Texte intégral
RE F E R E
N°
Du 28 Octobre 2024
N° RG 24/00230
N° Portalis DBYC-W-B7I-K4TY
50D
c par le RPVA
le
à
Me Vincent LAHALLE
Me Irène THEBAULT
- copie dossier
Expédition délivrée le:
à
Me Vincent LAHALLE
Me Irène THEBAULT
Cour d'appel de Rennes
TRIBUNAL JUDICIAIRE DE RENNES
ORDONNANCE EN OMISSION DE STATUER
DEMANDEUR AU REFERE:
Monsieur [W] [J], demeurant [Adresse 3]
représenté par Me Irène THEBAULT, avocate au barreau de RENNES, substituée par Me Coraline VAILLANT, avocate au barreau de RENNES
DEFENDEURS AU REFERE:
Monsieur [I] [E], demeurant [Adresse 5]
représenté par Me Vincent LAHALLE, avocat au barreau de RENNES, substitué par Me ALLAIN, avocate au barreau de RENNES
G.I.E. CIVIS immatriculée au RCS de PARIS sous le numéro 323 267 740, dont le siège social est sis [Adresse 6]

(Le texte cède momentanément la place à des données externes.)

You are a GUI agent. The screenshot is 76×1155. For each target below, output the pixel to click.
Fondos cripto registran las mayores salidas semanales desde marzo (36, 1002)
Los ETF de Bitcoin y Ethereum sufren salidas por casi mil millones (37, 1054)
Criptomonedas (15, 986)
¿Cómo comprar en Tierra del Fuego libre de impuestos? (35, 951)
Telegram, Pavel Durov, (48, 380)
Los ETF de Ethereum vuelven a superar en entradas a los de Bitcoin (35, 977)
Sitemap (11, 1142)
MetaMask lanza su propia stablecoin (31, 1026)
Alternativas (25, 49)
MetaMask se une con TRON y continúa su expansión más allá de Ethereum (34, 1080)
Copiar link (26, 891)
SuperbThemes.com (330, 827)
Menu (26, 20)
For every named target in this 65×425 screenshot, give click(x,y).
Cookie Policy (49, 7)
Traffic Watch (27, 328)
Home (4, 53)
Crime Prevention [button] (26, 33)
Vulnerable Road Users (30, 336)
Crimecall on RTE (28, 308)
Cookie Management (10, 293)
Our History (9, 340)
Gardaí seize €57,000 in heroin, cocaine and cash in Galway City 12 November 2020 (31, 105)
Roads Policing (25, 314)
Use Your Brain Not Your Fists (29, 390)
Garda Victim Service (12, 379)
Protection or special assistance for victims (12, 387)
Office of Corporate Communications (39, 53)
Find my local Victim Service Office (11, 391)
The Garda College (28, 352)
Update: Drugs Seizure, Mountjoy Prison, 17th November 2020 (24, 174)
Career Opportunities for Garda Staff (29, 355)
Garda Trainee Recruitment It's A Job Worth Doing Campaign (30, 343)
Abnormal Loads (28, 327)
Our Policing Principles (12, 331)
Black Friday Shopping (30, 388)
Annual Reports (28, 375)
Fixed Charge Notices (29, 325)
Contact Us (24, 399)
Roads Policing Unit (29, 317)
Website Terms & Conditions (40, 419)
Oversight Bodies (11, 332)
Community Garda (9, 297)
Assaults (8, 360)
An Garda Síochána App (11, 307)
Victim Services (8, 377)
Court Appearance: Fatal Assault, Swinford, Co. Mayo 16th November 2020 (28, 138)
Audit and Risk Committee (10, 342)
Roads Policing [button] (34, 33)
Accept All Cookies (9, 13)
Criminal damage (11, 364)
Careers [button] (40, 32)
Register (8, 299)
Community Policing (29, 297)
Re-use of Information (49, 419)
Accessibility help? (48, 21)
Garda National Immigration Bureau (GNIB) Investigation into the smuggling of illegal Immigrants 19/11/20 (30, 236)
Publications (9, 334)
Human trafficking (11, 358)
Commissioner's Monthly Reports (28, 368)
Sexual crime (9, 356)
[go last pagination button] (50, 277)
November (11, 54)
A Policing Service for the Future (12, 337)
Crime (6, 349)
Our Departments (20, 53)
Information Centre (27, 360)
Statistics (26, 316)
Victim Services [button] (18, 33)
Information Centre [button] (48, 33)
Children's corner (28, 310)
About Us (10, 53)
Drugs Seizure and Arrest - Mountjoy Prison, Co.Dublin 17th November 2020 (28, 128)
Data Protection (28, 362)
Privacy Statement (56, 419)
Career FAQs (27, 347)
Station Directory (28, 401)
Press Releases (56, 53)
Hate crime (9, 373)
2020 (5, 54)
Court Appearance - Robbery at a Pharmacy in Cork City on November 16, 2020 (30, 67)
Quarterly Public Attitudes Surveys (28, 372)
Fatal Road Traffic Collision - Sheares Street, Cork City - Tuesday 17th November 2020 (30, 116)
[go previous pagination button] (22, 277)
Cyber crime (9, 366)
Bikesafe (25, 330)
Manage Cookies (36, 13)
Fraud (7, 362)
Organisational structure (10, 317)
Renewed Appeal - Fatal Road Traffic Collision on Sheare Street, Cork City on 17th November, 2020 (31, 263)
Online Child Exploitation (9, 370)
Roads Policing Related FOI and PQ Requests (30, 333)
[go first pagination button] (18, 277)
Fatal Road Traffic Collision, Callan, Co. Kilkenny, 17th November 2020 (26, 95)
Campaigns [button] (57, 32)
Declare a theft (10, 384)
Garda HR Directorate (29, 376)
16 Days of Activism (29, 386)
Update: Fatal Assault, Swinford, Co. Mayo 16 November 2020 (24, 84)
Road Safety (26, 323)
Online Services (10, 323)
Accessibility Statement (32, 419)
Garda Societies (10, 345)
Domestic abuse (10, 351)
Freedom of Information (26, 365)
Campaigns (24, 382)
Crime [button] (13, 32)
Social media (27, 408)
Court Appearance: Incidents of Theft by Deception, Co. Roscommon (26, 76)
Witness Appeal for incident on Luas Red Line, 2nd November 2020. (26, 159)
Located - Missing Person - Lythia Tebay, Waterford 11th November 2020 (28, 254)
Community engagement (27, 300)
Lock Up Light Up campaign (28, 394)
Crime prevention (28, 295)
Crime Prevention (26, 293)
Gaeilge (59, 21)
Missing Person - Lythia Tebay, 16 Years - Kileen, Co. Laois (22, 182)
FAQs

non comparante ni représenté
LE PRESIDENT: Béatrice RIVAIL, Présidente du tribunal judiciaire
LE GREFFIER: Graciane GILET, greffier, lors des débats et Claire LAMENDOUR, greffier lors du prononcé par mise à disposition au greffe, qui a signé la présente ordonnance.
DEBATS: à l’audience publique du 02 Octobre 2024,
ORDONNANCE: réputée contradictoire, au terme des débats, l’affaire a été mise en délibéré au 25 Octobre 2024, prorogée au 28 octobre 2024, les conseils des parties ayant été avisées par le RPVA le 25 octobre 2024
VOIE DE RECOURS: Cette ordonnance peut être frappée d’appel devant le greffe de la Cour d’Appel de RENNES dans les 15 jours de sa signification en application des dispositions de l’article 490 du code de procédure civile.
L’appel de cette décision n’est cependant pas suspensif de son exécution.
ELEMENTS DU LITIGE
Vu l’ordonnance rendue par le juge des référés du tribunal judiciaire de Rennes en date du 8 mars 2024 (RG 23/844), qui a :
- constaté le désistement d’instance de monsieur [W] [J] dirigée contre le GIE CIVIS,
- ordonné une expertise et désigné, pour y procéder, monsieur [D] [V] demeurant [Adresse 4], Tel : [XXXXXXXX01], Mob : [XXXXXXXX02], Mèl : [Courriel 8]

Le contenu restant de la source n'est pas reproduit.